必須課題 -
A: 提示文にある「しかし、概していえるのは、やはり都市と田舎の対立だ。」という一文を英語に訳すこと。
B: 提示文を「アメリカとは大海のような田舎に、ポツンポツンと孤島のように都市があるだけなのだ。」を含む語句から書き出し、「ンは中東にあると思っていた。」まで写すこと。その際、「孤島」を「小島」に差し替えること。

提示文 -
# # #

これは70年代反戦運動挫折の再来だ

TomoMachi2004-11-04

サンフランシスコ・クロニクル紙に全米の各郡ごとの共和・民主分布図が出た。
それはまだネットには上がっていないので、とりあえず参考までに4年前のものが右の図。
細かい部分で違っているので、以下の説明は今年の分布図について。


民主党が圧勝したカリフォルニアですら、青(民主党)はサンフランシスコやロサンジェルスなどの都市部だけで、内陸地はほとんど真っ赤(共和党)である。
ところが共和党が圧勝した州でも、南部ですら都市部では民主党が勝っていたりする。
たとえばブッシュの地元テキサスのオースチンネヴァダラスヴェガスオハイオならクリーブランドやコロンバス、フロリダではマイアミ、カンザスではカンザス・シティなど大都市は青い(今年の分布図)。
他には人種的な分布もあって、テキサスのメキシコ国境周辺のメキシコ系の多い地域、ミシシッピ川周辺の黒人の多い地域、サウス・ダコタやアリゾナのインディアン・ネイションがある地域でも民主党が勝っている。
しかし、概していえるのは、やはり都市と田舎の対立だ。
アメリカとは大海のような田舎に、ポツンポツンと孤島のように都市があるだけなのだ。
しかし、外国人が旅行で訪れるアメリカは、外国人に見えるアメリカはその孤島の部分だけなのだ。
そして赤い地域に住む人々の大部分にとって、外国は一生に一度行くか行かないかの異世界にすぎない。田舎では労働者のメキシコ人や中華料理屋の中国人以外に外国を感じることはない。
もちろんテロの心配もない。イラクがどこにあるかなんて知らないし、調査ではアメリカ人のほとんどがアフガンは中東にあると思っていた。
そんな人々に「イラクでは十万人殺された」と言ってもピンとくるわけがない。
しかし、大統領の選択に最も大きな力を握っているのは、そういう人々なのだ。


「宗教的価値感こそが大統領にとって最も重要だ」と調査会社ゾグビー社の調査に答えた人の91パーセントがブッシュに投票した。
「我々がアンケートを取る時に選択肢として用意した5つの項目に宗教倫理は最初は入ってなかった」
ゾグビー社の社長ジョン・ゾグビーは、宗教がそんなに重要だとは気づかなかったと驚いている。
ゾグビー自身は今回の選挙でケリー勝利と予測していたのだ。


アメリカ一下品なラジオDJハワード・スターンは、共和党議員が成立させた「放送倫理法」のために、ついにFMラジオを追われる。
まだ検閲の及ばない衛星ラジオに移籍することになったスターンはブッシュ勝利を知った朝の放送で「これでラジオから自由が消える」と宣言した。
「政府の批判をするDJはいなくなる。反体制的な曲も流れなくなる。アメリカのメディアはキリスト教原理主義者の倫理とやらが支配する」
議会でハワード批判の演説をして放送倫理法を成立させた二人の共和党議員は再選された。


今回の選挙はアメリカ文化そのものに大きな痛手を残すだろう。
映画俳優、ミュージシャン、作家、ジャーナリスト、学者たち、それに大学生の多数派はブッシュと戦ったが、
結局、キリスト教右翼と金持ちと田舎の人々に負けた。

# # #

表示データ -
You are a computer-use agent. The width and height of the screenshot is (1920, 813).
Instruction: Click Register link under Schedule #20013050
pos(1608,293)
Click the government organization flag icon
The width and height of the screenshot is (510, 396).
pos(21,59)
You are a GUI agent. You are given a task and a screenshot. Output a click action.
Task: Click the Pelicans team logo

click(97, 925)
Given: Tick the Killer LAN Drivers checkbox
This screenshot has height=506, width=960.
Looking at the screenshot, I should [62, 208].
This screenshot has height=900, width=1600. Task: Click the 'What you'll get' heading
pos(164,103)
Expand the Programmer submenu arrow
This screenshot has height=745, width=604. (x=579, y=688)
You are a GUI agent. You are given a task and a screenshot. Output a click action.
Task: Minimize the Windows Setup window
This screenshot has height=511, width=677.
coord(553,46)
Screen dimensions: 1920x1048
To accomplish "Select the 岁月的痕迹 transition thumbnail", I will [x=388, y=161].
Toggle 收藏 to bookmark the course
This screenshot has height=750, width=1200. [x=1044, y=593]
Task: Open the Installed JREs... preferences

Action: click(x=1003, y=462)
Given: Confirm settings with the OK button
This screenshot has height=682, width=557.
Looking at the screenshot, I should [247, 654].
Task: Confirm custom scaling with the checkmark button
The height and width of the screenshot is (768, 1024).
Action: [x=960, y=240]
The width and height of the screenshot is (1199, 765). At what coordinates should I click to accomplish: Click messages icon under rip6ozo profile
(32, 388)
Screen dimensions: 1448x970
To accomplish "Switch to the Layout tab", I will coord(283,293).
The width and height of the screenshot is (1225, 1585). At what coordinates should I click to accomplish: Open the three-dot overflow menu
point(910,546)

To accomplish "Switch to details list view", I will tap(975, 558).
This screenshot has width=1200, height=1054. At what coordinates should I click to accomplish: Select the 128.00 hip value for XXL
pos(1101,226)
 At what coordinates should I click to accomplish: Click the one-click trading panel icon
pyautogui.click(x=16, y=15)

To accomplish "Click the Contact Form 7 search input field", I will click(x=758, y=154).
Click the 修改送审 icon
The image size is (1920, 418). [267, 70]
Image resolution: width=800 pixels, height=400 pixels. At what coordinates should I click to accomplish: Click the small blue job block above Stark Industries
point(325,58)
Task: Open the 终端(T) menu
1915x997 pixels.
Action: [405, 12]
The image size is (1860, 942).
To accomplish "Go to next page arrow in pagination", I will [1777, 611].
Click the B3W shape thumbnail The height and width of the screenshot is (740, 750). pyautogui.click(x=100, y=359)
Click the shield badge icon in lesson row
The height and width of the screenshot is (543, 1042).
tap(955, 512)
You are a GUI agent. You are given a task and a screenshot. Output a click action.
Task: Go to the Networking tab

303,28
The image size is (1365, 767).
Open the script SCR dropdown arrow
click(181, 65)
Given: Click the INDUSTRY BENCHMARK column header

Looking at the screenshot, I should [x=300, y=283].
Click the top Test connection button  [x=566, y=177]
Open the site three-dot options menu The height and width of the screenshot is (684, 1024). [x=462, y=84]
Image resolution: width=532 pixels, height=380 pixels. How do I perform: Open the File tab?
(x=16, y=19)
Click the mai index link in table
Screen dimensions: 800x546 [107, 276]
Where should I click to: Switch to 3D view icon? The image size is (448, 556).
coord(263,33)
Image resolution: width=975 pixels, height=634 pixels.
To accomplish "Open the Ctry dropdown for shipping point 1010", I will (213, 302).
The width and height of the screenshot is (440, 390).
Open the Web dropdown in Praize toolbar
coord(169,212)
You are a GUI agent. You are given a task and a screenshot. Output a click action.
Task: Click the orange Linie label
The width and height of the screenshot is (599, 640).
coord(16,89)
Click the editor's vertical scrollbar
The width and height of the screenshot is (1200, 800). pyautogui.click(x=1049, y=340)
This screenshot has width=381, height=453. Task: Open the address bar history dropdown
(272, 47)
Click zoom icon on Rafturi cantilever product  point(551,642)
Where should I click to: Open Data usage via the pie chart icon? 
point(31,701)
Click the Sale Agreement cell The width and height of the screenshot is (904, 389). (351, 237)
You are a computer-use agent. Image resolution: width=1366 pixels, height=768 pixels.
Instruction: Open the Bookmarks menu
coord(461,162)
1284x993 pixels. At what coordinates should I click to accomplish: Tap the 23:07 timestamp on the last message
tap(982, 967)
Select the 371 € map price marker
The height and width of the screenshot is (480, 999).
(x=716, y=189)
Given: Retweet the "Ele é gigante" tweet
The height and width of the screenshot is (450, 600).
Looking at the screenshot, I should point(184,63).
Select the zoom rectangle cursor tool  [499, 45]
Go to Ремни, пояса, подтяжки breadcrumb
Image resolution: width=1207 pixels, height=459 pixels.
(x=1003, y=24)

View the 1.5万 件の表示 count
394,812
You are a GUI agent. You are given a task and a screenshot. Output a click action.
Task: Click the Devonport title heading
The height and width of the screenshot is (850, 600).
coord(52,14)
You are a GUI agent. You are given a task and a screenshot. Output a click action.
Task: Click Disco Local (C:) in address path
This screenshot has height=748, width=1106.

# # #

順番どおりの解答 -
A: However, what can generally be said is that it is, after all, a conflict between the cities and the countryside.

B:
アメリカとは大海のような田舎に、ポツンポツンと小島のように都市があるだけなのだ。
しかし、外国人が旅行で訪れるアメリカは、外国人に見えるアメリカはその小島の部分だけなのだ。
そして赤い地域に住む人々の大部分にとって、外国は一生に一度行くか行かないかの異世界にすぎない。田舎では労働者のメキシコ人や中華料理屋の中国人以外に外国を感じることはない。
もちろんテロの心配もない。イラクがどこにあるかなんて知らないし、調査ではアメリカ人のほとんどがアフガンは中東にあると思っていた。